━━━━━ DATA
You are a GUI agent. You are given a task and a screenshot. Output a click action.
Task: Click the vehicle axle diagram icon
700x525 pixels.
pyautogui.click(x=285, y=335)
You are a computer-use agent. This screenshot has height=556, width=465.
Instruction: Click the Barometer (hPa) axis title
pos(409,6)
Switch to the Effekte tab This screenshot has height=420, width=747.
━━━━━━━━━━
[WORK INSTRUCTION]
Search the records above for "width" and copy every line that has it.

[RESPONSE TO THIS EXERCISE]
You are a computer-use agent. This screenshot has height=556, width=465.
Switch to the Effekte tab This screenshot has height=420, width=747.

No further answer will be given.